Consigne A | D'après l'article sur la catégorisation sociale, dans quel établissement Jean-François Raskin enseigne-t-il la sociologie ?
Consigne B | Reproduisez tout le passage de l'article, depuis « Un phénomène qui » jusqu'à « main d’œuvre italienne. ».
Consigne C | Rédigez la suite de l'article consacré à la catégorisation sociale des Belgo-Marocains, en reprenant après sa dernière phrase.

Article |
··········

Les Belgo-Marocains sont victimes de la catégorisation sociale. Analyse du phénomène avec le sociologue, Jean-François Raskin.
Les Belgo-Marocains sont victimes de la catégorisation sociale. Analyse du phénomène avec le sociologue, Jean-François Raskin.
Depuis plusieurs générations, des communautés étrangères s’installent en Belgique. Le temps passe mais le débat sur l’identité reste au cœur des débats malgré l’ouverture d’esprit de la nouvelle génération. Pourquoi notre société continue-t-elle avec les mêmes discours si les mentalités changent ?
Le Portugais est né avec un sac de plâtre dans les mains. L’Africain ne sait pas conduire. Le musulman est un terroriste. Stop aux clichés ! Le mécanisme de la catégorisation sociale existe depuis longtemps. Selon Jean-François Raskin, professeur de sociologie à l’IHECS, l’Homme a toujours placé ses condisciples de vie dans des « cases » en fonction de leur physique, de leur caractère, de leur origine,… et ce, peu importe sa culture sociale et/ou religieuse. Nous avons une certaine peur de « l’autre » et de ses différences ; l’être humain a tendance à repousser la complexité. Pour y pallier et décomplexifier le monde qui nous entoure, notre cerveau a une volonté de réduire cet « autre » à sa plus simple expression. Un argument développé dans une étude réalisée par Tajfel et Wilkes. Cela se confirme dans notre premier jugement qui s’établit principalement sur le physique d’une personne. Ainsi, des clichés ont fait leur apparition.
Un phénomène qui se répète
La communauté arabe n’est pas la première à s’installer dans notre plat pays. Historiquement, la Belgique est une terre d’accueil. Suite à la Seconde Guerre mondiale, les Belges ont notamment relancé leur économie grâce aux mines et à la main d’œuvre italienne.
Jean-François Raskin raconte cependant que, lorsque les Italiens de la première génération sont arrivés en Belgique, la plupart des Belges les appelaient les “Macaronis”. « On les a très vite réduits à leur culture culinaire. On n’avait pas du tout l’habitude de manger des pâtes alors qu’aujourd’hui, cela fait partie de notre quotidien et on a l’impression qu’on en a toujours mangé en Belgique. C’est devenu un plat normal mais il a fallu du temps. Personne, aujourd’hui, aurait l’idée de traiter un enfant de la troisième ou de la quatrième génération italienne de “macaroni“. Ça n’aurait pas de sens ! » explique-t-il.

··········

Données de pointage pour le texte et les éléments

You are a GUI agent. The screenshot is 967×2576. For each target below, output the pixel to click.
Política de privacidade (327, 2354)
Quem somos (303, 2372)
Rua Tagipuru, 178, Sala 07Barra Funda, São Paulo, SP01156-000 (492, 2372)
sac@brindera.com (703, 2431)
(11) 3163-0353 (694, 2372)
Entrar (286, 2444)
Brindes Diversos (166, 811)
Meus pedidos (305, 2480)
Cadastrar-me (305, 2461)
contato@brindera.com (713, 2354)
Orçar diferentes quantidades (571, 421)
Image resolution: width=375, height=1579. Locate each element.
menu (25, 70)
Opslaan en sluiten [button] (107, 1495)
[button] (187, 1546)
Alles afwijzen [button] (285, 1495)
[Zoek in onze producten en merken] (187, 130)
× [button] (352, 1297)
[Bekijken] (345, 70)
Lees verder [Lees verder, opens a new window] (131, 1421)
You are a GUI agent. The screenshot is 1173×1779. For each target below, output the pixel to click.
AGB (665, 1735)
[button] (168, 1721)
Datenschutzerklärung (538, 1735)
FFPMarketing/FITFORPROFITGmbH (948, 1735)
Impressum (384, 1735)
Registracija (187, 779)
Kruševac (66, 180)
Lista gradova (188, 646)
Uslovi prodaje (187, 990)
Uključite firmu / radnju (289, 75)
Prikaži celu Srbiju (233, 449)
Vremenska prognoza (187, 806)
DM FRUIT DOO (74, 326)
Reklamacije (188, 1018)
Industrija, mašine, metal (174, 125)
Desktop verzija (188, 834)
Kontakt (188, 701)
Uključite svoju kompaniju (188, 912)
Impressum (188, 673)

··········

Résultat A | À l'IHECS.

Résultat B |
Un phénomène qui se répète
La communauté arabe n’est pas la première à s’installer dans notre plat pays. Historiquement, la Belgique est une terre d’accueil. Suite à la Seconde Guerre mondiale, les Belges ont notamment relancé leur économie grâce aux mines et à la main d’œuvre italienne.

Résultat C |
Dans l’histoire du monde, les différents peuples se sont donc toujours caricaturés les uns les autres afin de se comprendre mutuellement. L’humanité fonctionne de cette manière mais les propos envers certaines cultures peuvent s’avérer plus durs et blessants que pour d’autres. Simplifier intellectuellement les choses en catégorisant complique l’intégration de ces communautés non-belges.
Entre « islam » et « islamisme », la différence est réelle
La communauté musulmane est installée en Belgique depuis trois générations. Mais pourtant, la problématique concernant leur identité reste au cœur des discussions. En Belgique, 47% de la communauté marocaine vit à Bruxelles. Les attentats du 11 septembre 2001 et la montée du terrorisme depuis ce premier événement ont provoqué un amalgame entre “islam” et “islamisme”. Le signal d’alarme se déclenche : la religion islamique est prise comme justification de ces actes terroristes par une partie de la population.
La journaliste Rokhaya Diallo s’indigne d’ailleurs de l’utilisation qui est faite du terme “islamiste” dans un article de Slate.fr : « Ce qui me dérange, c’est que pour toutes les autres religions, on dit juste “extrémiste“. Là, le mot est construit à partir du mot ”islam”. Cela laisse penser que les deux sont intrinsèquement liés. La langue française est suffisamment riche pour que l’on puisse trouver un autre terme. »
Une jeunesse mitigée sur le débat identitaire
Aujourd’hui, le débat sur l’identité semble être moins problématique auprès d’une majorité des jeunes, qui ont un discours plus tolérant. Mais alors pourquoi ce débat prend-il toujours une place aussi importante dans les médias ? Selon Jean-François Raskin, la raison principale est que le débat est toujours alimenté essentiellement par des personnes de l’ancienne génération. « Les personnes qui débattent à propos de ce sujet sur les plateaux de télévision sont des gens âgés de plus de 40 ans qui ne connaissent pas cette tradition du voyage et de la découverte aussi forte que celle d’aujourd’hui », explique-t-il.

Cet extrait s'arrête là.